Update the records below so that every "GUI agent" reads "screen agent", keeping everything else unchanged.

──────── Material for this exercise ────────

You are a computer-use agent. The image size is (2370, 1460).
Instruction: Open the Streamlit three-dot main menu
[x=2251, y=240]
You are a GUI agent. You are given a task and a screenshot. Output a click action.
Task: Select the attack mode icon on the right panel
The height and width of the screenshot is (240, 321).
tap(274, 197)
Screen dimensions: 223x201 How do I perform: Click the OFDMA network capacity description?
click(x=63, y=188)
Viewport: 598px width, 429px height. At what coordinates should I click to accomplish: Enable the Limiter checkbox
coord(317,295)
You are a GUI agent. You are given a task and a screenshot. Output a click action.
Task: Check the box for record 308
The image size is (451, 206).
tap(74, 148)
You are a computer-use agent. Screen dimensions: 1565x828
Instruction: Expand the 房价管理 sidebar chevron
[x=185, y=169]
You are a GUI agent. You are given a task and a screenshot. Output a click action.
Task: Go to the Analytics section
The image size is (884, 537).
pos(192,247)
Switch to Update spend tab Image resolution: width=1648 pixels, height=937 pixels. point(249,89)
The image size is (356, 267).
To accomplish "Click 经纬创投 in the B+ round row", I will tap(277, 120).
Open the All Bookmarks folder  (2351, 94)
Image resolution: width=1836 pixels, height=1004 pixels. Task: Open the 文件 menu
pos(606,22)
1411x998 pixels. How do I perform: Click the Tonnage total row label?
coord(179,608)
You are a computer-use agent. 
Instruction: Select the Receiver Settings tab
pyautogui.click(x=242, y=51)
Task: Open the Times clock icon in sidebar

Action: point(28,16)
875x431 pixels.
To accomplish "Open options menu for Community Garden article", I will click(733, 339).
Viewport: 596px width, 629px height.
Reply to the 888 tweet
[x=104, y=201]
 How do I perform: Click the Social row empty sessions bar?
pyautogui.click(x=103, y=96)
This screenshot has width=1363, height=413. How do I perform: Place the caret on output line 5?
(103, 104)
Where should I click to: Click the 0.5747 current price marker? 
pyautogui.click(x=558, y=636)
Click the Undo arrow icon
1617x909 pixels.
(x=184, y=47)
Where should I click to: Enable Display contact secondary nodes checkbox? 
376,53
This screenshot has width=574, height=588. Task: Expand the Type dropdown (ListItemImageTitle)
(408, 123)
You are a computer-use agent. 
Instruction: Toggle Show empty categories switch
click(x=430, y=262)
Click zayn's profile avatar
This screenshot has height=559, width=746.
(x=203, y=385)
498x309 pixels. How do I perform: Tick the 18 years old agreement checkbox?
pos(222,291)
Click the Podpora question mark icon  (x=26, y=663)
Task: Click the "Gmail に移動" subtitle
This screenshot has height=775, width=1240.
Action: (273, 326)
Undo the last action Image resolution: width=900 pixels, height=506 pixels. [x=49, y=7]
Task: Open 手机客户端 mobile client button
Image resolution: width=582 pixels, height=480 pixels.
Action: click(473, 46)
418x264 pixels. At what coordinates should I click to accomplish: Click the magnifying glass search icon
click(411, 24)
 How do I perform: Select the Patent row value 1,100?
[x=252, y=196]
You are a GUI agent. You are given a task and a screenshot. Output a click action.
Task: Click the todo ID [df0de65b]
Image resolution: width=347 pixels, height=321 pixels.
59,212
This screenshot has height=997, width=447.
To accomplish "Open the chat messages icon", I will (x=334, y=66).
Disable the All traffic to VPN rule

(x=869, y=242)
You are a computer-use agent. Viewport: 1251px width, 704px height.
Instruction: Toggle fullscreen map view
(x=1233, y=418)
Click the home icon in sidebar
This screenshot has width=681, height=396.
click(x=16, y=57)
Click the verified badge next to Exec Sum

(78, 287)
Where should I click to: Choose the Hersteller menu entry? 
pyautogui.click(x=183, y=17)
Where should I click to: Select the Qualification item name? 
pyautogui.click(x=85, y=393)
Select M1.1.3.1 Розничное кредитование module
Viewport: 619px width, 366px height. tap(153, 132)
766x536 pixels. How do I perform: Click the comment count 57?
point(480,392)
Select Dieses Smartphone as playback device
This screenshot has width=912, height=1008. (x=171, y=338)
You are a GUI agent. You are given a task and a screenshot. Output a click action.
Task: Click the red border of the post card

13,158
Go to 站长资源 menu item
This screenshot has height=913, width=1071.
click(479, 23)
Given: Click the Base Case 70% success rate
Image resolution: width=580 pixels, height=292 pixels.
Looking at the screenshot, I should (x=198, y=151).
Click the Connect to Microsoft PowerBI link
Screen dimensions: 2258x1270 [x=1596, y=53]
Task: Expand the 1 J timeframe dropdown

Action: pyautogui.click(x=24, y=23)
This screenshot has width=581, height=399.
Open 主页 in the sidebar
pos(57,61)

────────

• Response:
You are a computer-use agent. The image size is (2370, 1460).
Instruction: Open the Streamlit three-dot main menu
[x=2251, y=240]
You are a screen agent. You are given a task and a screenshot. Output a click action.
Task: Select the attack mode icon on the right panel
The height and width of the screenshot is (240, 321).
tap(274, 197)
Screen dimensions: 223x201 How do I perform: Click the OFDMA network capacity description?
click(x=63, y=188)
Viewport: 598px width, 429px height. At what coordinates should I click to accomplish: Enable the Limiter checkbox
coord(317,295)
You are a screen agent. You are given a task and a screenshot. Output a click action.
Task: Check the box for record 308
The image size is (451, 206).
tap(74, 148)
You are a computer-use agent. Screen dimensions: 1565x828
Instruction: Expand the 房价管理 sidebar chevron
[x=185, y=169]
You are a screen agent. You are given a task and a screenshot. Output a click action.
Task: Go to the Analytics section
The image size is (884, 537).
pos(192,247)
Switch to Update spend tab Image resolution: width=1648 pixels, height=937 pixels. point(249,89)
The image size is (356, 267).
To accomplish "Click 经纬创投 in the B+ round row", I will tap(277, 120).
Open the All Bookmarks folder  (2351, 94)
Image resolution: width=1836 pixels, height=1004 pixels. Task: Open the 文件 menu
pos(606,22)
1411x998 pixels. How do I perform: Click the Tonnage total row label?
coord(179,608)
You are a computer-use agent. 
Instruction: Select the Receiver Settings tab
pyautogui.click(x=242, y=51)
Task: Open the Times clock icon in sidebar

Action: point(28,16)
875x431 pixels.
To accomplish "Open options menu for Community Garden article", I will click(733, 339).
Viewport: 596px width, 629px height.
Reply to the 888 tweet
[x=104, y=201]
 How do I perform: Click the Social row empty sessions bar?
pyautogui.click(x=103, y=96)
This screenshot has width=1363, height=413. How do I perform: Place the caret on output line 5?
(103, 104)
Where should I click to: Click the 0.5747 current price marker? 
pyautogui.click(x=558, y=636)
Click the Undo arrow icon
1617x909 pixels.
(x=184, y=47)
Where should I click to: Enable Display contact secondary nodes checkbox? 
376,53
This screenshot has width=574, height=588. Task: Expand the Type dropdown (ListItemImageTitle)
(408, 123)
You are a computer-use agent. 
Instruction: Toggle Show empty categories switch
click(x=430, y=262)
Click zayn's profile avatar
This screenshot has height=559, width=746.
(x=203, y=385)
498x309 pixels. How do I perform: Tick the 18 years old agreement checkbox?
pos(222,291)
Click the Podpora question mark icon  (x=26, y=663)
Task: Click the "Gmail に移動" subtitle
This screenshot has height=775, width=1240.
Action: (273, 326)
Undo the last action Image resolution: width=900 pixels, height=506 pixels. [x=49, y=7]
Task: Open 手机客户端 mobile client button
Image resolution: width=582 pixels, height=480 pixels.
Action: click(473, 46)
418x264 pixels. At what coordinates should I click to accomplish: Click the magnifying glass search icon
click(411, 24)
 How do I perform: Select the Patent row value 1,100?
[x=252, y=196]
You are a screen agent. You are given a task and a screenshot. Output a click action.
Task: Click the todo ID [df0de65b]
Image resolution: width=347 pixels, height=321 pixels.
59,212
This screenshot has height=997, width=447.
To accomplish "Open the chat messages icon", I will (x=334, y=66).
Disable the All traffic to VPN rule

(x=869, y=242)
You are a computer-use agent. Viewport: 1251px width, 704px height.
Instruction: Toggle fullscreen map view
(x=1233, y=418)
Click the home icon in sidebar
This screenshot has width=681, height=396.
click(x=16, y=57)
Click the verified badge next to Exec Sum

(78, 287)
Where should I click to: Choose the Hersteller menu entry? 
pyautogui.click(x=183, y=17)
Where should I click to: Select the Qualification item name? 
pyautogui.click(x=85, y=393)
Select M1.1.3.1 Розничное кредитование module
Viewport: 619px width, 366px height. tap(153, 132)
766x536 pixels. How do I perform: Click the comment count 57?
point(480,392)
Select Dieses Smartphone as playback device
This screenshot has width=912, height=1008. (x=171, y=338)
You are a screen agent. You are given a task and a screenshot. Output a click action.
Task: Click the red border of the post card

13,158
Go to 站长资源 menu item
This screenshot has height=913, width=1071.
click(479, 23)
Given: Click the Base Case 70% success rate
Image resolution: width=580 pixels, height=292 pixels.
Looking at the screenshot, I should (x=198, y=151).
Click the Connect to Microsoft PowerBI link
Screen dimensions: 2258x1270 [x=1596, y=53]
Task: Expand the 1 J timeframe dropdown

Action: pyautogui.click(x=24, y=23)
This screenshot has width=581, height=399.
Open 主页 in the sidebar
pos(57,61)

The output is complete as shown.